We do have 2 children thats obviously why I wouldn't want him to do it. The house is in my name so it's him who has to leave. I just dont want to be the one to tell my children it's happened (probably empty threats but no one can guarantee that). I just feel so helpless.

OP posts:
GoodChat · 28/02/2023 13:55

MisschiefMaker · 28/02/2023 12:27

At least ask him to take out a decent life insurance policy first!

Life insurance companies don't cover suicide - although I know your comment was tongue in cheek

countrygirl99 · 28/02/2023 13:55

I'd ask him to let me know what sort of funeral he wants.

Brefugee · 28/02/2023 13:59

Oh OP it's so difficult. Tell the police. Start divorce proceedings (UK has no fault now, right?) and leave it at that. Keep telling him he has to go.
If you have to tell your children he killed himself will be hard, but if it comes to that (it won't) then you will get through it.

Make sure that outside agencies have a record of you asking him to leave, and his threat. Keep reporting it to the police every time. Good luck.

(tbh i am an absolute fucker and I'd be asking him what kind of burial he wants, if he's an organ donor, and reminding him not to do it when the kids might find him)

Mumfirst2 · 28/02/2023 14:03

At first he was quite happy to go and I was feeling excited about my life with no stress then all of a sudden he's been going for 'drives' and texting me cryptic messages which are basically hinting at suicide and he told me to my face have you ever thought about suicide coz I have. Then when I said I won't allow you to black mail me he says he's not. I'm going round in circles and I'm so stressed and feel sick everyday

OP posts:
GoodChat · 28/02/2023 14:16

Tell him he needs to be gone tonight. Don't let him stay any longer.

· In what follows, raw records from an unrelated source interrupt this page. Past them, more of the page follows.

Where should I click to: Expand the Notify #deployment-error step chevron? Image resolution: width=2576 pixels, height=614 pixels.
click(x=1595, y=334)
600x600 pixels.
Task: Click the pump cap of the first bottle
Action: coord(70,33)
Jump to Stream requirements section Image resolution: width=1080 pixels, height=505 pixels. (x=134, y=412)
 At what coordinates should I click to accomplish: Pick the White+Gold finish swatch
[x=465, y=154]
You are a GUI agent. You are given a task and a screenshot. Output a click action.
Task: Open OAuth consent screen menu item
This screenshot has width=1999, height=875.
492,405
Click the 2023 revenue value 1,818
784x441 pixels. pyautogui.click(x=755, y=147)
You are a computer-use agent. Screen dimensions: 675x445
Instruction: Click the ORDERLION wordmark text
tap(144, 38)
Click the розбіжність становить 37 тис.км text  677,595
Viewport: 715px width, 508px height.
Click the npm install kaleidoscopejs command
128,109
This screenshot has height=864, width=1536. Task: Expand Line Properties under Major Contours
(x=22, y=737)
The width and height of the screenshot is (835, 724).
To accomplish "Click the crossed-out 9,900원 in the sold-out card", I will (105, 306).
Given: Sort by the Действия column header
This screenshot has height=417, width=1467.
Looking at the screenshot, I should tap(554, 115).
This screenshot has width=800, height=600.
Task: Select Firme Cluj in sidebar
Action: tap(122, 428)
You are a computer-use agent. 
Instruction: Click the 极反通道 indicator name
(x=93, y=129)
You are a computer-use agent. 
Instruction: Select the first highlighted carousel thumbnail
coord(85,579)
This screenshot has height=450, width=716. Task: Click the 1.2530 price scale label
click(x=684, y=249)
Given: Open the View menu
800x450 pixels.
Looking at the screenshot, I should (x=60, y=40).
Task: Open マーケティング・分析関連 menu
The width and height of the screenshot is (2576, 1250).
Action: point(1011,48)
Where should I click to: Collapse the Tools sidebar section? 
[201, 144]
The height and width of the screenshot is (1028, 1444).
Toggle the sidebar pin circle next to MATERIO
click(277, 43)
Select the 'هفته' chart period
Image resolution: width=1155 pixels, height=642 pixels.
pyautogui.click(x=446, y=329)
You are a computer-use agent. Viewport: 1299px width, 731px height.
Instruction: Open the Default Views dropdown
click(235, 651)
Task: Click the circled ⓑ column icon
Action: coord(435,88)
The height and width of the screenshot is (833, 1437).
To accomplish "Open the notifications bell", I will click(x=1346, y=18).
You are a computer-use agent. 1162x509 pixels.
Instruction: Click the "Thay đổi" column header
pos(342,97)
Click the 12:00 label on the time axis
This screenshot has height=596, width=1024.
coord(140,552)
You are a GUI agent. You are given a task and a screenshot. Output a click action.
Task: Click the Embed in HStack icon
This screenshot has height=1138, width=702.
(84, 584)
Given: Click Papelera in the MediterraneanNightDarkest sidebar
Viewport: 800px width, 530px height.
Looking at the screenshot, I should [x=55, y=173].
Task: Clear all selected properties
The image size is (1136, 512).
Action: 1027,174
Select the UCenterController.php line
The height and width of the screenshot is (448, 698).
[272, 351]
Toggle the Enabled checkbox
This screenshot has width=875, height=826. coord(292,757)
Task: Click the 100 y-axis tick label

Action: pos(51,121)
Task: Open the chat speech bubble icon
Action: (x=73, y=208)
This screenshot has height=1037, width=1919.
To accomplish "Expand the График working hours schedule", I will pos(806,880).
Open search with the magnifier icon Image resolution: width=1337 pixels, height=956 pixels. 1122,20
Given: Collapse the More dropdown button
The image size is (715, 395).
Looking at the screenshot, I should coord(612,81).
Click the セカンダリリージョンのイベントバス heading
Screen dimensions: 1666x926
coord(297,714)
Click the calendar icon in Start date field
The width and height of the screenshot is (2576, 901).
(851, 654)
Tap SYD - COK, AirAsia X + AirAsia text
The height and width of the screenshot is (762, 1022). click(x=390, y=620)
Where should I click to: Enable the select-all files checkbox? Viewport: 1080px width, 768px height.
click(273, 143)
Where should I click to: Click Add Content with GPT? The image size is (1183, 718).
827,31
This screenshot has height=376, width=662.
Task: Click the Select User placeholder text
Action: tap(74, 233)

Nottodayplease36 · 28/02/2023 14:26

My ex narcissist used to do this and had me living on my nerves for about 3 years. A CPN once said to me, if someone wants to take their own life, nobody will stop them and no person or situation will make them do it either. Very true.

Idkrealorfake · 28/02/2023 14:34

Awful manipulation. He will deny the blackmail but that's what it is. He's not going to actually do it, men in this situation never do. He just saw you happy and full of hope for the future and didn't like it.

Stick to your guns and make him leave. Your kids will thank you for it in the end.

Minikievs · 28/02/2023 14:39

My ExH threatened suicide multiple times when I left. Sent photos of belts hanging from the banisters. Photos of bottles of weed killer he was going to drink. Got himself sectioned. It was all attempted emotional blackmail. In the end, I started to wish he'd just get on with it and do it.
Of course, he didn't. It was all just attempted manipulation.
You are not responsible for his mental health.
In my experience, the more they tell you, the less likely they are to do it.
Can you leave? Rather than being dependant on him leaving?

BringBackCoffeeCreams · 28/02/2023 14:52

He's messing with your head. Deliberately. You are not responsible for him and his actions. You need to set your boundaries and then leave him to deal with it however he chooses. Chances are it's all just coercive threats but if not, that's his choice.

So many of us have heard this nonsense and all those manipulative fuckwits are still around, tormenting someone new.